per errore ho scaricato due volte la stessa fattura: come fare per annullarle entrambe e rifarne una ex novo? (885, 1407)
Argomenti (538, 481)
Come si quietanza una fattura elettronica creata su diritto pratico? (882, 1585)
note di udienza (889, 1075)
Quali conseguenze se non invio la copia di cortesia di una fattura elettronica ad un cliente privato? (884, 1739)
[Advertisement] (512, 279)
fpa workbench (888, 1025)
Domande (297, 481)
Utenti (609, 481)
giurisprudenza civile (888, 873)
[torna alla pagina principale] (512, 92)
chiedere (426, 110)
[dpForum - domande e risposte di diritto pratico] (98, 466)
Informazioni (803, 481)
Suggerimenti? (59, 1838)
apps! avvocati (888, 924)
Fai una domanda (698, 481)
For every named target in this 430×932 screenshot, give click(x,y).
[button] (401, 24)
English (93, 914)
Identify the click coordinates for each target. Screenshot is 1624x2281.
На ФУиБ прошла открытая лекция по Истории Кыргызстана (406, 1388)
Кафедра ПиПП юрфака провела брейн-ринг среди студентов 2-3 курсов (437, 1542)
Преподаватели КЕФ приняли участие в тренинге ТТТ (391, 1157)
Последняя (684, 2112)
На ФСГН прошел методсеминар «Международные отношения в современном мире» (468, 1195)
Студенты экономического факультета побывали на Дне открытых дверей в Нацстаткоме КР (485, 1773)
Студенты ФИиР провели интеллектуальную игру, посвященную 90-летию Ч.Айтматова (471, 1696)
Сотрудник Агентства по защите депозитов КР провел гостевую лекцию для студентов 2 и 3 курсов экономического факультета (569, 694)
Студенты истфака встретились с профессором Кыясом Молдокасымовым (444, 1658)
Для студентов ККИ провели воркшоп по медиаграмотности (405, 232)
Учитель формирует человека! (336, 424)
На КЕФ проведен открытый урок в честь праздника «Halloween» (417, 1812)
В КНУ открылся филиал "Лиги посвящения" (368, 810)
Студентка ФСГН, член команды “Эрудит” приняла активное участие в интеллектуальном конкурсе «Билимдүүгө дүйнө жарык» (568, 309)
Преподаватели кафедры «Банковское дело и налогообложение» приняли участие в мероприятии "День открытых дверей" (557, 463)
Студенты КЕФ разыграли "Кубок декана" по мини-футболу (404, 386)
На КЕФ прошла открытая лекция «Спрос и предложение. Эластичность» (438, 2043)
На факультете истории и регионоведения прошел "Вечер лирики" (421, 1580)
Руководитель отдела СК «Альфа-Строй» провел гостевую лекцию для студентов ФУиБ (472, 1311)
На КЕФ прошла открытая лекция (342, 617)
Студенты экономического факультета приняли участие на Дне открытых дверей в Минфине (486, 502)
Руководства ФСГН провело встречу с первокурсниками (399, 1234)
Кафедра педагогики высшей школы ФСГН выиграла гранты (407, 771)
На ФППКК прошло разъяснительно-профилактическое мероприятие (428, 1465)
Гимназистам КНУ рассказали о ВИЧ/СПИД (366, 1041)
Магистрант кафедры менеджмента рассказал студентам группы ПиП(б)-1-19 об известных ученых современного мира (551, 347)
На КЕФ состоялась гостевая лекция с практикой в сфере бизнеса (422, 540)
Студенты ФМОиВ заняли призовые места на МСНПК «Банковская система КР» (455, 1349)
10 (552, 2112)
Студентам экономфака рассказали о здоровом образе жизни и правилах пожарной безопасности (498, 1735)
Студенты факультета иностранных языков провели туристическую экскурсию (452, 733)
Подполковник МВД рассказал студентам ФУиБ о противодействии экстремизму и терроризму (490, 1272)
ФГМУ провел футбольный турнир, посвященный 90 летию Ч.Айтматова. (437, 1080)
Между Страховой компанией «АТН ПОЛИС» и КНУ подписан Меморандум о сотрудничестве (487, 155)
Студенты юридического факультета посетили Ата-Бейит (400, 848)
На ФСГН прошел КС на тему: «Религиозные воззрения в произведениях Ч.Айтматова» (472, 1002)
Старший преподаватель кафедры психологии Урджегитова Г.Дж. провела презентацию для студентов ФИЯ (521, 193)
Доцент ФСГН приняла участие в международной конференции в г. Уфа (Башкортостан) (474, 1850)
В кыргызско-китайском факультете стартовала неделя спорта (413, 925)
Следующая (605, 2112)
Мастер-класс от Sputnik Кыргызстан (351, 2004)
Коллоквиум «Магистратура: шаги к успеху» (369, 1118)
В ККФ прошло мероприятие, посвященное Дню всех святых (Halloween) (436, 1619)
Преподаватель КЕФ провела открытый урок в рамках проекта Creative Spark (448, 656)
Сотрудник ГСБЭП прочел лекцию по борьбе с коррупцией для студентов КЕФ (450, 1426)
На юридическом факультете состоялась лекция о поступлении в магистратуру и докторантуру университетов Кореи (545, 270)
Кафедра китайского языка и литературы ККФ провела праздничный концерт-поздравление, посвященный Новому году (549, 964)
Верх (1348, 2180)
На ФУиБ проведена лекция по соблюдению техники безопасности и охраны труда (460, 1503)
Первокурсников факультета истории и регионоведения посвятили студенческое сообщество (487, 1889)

**Action item**
Could you reproduce, exactly, every line above from the line with "Quali conseguenze se" to the line with "chiedere (426, 110)", and no other line? Both ends count.

**Exercise output**
Quali conseguenze se non invio la copia di cortesia di una fattura elettronica ad un cliente privato? (884, 1739)
[Advertisement] (512, 279)
fpa workbench (888, 1025)
Domande (297, 481)
Utenti (609, 481)
giurisprudenza civile (888, 873)
[torna alla pagina principale] (512, 92)
chiedere (426, 110)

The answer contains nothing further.